Word and element locating data:
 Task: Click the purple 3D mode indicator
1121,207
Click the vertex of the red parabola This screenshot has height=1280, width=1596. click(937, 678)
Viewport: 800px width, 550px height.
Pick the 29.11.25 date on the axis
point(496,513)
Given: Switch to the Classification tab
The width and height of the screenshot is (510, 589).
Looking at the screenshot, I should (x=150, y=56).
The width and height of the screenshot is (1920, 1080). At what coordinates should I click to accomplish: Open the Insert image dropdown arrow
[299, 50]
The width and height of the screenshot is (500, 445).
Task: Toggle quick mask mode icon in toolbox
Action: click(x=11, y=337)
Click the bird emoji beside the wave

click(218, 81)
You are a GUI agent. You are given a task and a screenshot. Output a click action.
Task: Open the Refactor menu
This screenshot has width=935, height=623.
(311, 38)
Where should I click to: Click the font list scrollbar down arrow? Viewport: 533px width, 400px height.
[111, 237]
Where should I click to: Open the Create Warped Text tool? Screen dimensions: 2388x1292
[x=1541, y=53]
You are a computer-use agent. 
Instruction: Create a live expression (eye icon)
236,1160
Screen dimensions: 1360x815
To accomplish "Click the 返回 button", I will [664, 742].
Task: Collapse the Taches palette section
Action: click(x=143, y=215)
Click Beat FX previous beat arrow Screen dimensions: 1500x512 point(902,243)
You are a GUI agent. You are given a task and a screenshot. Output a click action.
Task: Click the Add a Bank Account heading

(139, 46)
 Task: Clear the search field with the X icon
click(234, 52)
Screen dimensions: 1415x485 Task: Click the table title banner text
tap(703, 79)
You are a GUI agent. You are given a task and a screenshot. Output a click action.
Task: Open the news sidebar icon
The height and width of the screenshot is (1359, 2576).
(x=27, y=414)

**TO BE DONE:**
List these entries as numbered lines, leaving out blank lines.

**RESPONSE TO THIS EXERCISE:**
1.  Task: Click the purple 3D mode indicator
2. 1121,207
3. Click the vertex of the red parabola This screenshot has height=1280, width=1596. click(937, 678)
4. Viewport: 800px width, 550px height.
5. Pick the 29.11.25 date on the axis
6. point(496,513)
7. Given: Switch to the Classification tab
8. The width and height of the screenshot is (510, 589).
9. Looking at the screenshot, I should (x=150, y=56).
10. The width and height of the screenshot is (1920, 1080). At what coordinates should I click to accomplish: Open the Insert image dropdown arrow
11. [299, 50]
12. The width and height of the screenshot is (500, 445).
13. Task: Toggle quick mask mode icon in toolbox
14. Action: click(x=11, y=337)
15. Click the bird emoji beside the wave
16. click(218, 81)
17. You are a GUI agent. You are given a task and a screenshot. Output a click action.
18. Task: Open the Refactor menu
19. This screenshot has width=935, height=623.
20. (311, 38)
21. Where should I click to: Click the font list scrollbar down arrow? Viewport: 533px width, 400px height.
22. [111, 237]
23. Where should I click to: Open the Create Warped Text tool? Screen dimensions: 2388x1292
24. [x=1541, y=53]
25. You are a computer-use agent. 
26. Instruction: Create a live expression (eye icon)
27. 236,1160
28. Screen dimensions: 1360x815
29. To accomplish "Click the 返回 button", I will [664, 742].
30. Task: Collapse the Taches palette section
31. Action: click(x=143, y=215)
32. Click Beat FX previous beat arrow Screen dimensions: 1500x512 point(902,243)
33. You are a GUI agent. You are given a task and a screenshot. Output a click action.
34. Task: Click the Add a Bank Account heading
35. (139, 46)
36.  Task: Clear the search field with the X icon
37. click(234, 52)
38. Screen dimensions: 1415x485 Task: Click the table title banner text
39. tap(703, 79)
40. You are a GUI agent. You are given a task and a screenshot. Output a click action.
41. Task: Open the news sidebar icon
42. The height and width of the screenshot is (1359, 2576).
43. (x=27, y=414)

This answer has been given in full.